Pros: Ipads and kindles may require an initial investment, but they offer some of the cheapest ways to acquire your textbooks.  Many sites offer rental services and the option to purchase individual chapters, and many eBooks now offer tools for highlighting and taking notes.  The sample book I used (The American Congress, Smith, Roberts, Wielen) was only $15.42 for a semester rental (purchase was $31.08).

Cons: Many books are simply not available in this format, and of course these devices require electricity.

Amazon

Pros: Used books for a penny?  –Yes please.  Amazon’s used book inventory is second to none and in most cases, your best bet for cheap, physical copies of the books you need.  Especially for those classes that require a large number of paperback texts, like literature and sociology.  Rental and buyback services are also available.

Cons: When you absolutely need to have that brand new edition of a book the prices are the same as at the bookstore.  Used copies can lack bundled materials like e-access that professors may require.  Also, shipping time can be burdensome to procrastinators.

Other Websites

Pros: Websites like eBay owned Half.com and textbooks.com offer similarly competitive prices to Amazon and the bookstore.  Why take the time to browse multiple websites though when you can go to cheapesttextbooks.com and browse all of them, including Amazon, new and used, in one place?

Cons: Do the math, multiple websites means multiple shipping charges, which can often eat up any price difference between the internet and physical store.  Again, if you wait until the last minute shipping times can be trouble.

Bookstore(s)

Pros: Local bookstores like Yes! Books on Congress Street in Portland offer a great opportunity to find cheap secondhand books, especially literature.  The USM bookstore now offers a Rental kiosk and a much wider selection of eBooks.  You also eliminate any issues that may arise from online vendors such as receiving the wrong book or edition.  Also, the Internet provides independent booksellers with access to a wider selection of used books.  Lastly, you are supporting a local independent bookstore and that’s something to feel good about.

Cons: There are no books at the campus bookstore for a penny.

Use the Community!

Pros: Chances are pretty good that someone in each of your classes lives on the same floor as you, or in your neighborhood.  Chances are also pretty good that the class you are in will be taught again, by the same teacher, using the same books.  These are excellent opportunities to share or swap books, build relationships within the USM community and even foster greater understanding of class material through group study and discussion [No I don’t have a specific example].  Splitting the cost of you’re books is like getting a 50% discount.  Check with past professors, they might just help you sell your book to a new student.
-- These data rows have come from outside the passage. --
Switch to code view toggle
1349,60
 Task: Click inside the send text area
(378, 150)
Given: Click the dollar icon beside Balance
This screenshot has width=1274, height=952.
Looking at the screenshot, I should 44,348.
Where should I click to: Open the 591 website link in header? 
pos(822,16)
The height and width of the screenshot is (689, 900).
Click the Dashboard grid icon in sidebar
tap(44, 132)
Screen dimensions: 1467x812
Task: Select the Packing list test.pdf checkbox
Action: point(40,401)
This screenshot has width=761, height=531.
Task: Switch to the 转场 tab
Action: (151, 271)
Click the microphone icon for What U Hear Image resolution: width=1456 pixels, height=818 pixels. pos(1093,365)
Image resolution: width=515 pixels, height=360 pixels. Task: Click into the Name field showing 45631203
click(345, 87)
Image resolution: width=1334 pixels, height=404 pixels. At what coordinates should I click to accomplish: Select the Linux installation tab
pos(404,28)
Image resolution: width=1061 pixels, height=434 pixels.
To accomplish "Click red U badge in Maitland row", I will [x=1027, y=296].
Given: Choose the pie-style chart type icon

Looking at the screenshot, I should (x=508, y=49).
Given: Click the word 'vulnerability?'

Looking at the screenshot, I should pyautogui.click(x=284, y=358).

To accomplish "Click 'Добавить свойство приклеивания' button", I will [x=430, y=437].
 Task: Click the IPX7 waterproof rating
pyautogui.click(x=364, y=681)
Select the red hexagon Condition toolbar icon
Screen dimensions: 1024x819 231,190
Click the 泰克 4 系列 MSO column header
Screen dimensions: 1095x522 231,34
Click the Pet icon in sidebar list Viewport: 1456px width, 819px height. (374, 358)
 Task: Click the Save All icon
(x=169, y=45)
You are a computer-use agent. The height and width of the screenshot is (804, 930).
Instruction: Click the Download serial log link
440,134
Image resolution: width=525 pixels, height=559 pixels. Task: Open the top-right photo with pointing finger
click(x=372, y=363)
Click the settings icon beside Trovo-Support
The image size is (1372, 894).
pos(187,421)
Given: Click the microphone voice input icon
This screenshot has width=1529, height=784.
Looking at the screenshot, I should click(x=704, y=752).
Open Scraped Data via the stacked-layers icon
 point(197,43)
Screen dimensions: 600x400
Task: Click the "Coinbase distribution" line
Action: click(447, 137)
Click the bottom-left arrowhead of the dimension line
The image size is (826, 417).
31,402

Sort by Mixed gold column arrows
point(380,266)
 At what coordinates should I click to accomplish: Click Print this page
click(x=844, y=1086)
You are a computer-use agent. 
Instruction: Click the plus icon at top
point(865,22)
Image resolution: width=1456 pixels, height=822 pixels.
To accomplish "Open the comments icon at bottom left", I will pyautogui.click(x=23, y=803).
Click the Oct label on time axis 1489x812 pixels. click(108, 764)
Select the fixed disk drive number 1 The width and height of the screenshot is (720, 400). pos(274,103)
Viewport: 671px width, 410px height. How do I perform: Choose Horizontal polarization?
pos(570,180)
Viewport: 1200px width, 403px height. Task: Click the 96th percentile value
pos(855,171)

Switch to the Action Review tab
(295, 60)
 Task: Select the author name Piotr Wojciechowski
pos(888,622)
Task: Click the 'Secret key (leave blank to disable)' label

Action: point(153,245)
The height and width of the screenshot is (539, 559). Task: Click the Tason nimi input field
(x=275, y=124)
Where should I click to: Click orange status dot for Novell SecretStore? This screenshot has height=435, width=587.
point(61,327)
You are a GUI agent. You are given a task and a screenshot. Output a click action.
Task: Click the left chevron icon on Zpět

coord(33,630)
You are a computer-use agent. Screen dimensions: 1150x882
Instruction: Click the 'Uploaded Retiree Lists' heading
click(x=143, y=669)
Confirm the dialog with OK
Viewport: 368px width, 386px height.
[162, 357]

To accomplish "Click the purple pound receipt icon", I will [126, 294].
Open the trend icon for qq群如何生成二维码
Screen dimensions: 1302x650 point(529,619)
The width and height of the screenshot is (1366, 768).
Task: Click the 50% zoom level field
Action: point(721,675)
Also checking the library is just as easy as checking the Internet, and may provide you with a free copy of some books.

Cons: If sharing it is important to make sure that books get left in common areas, and are available for both parties to complete assignments before due dates.  Rental might be your best option here as it eliminates the need to decide whose bookshelf the book will eventually find it’s way to.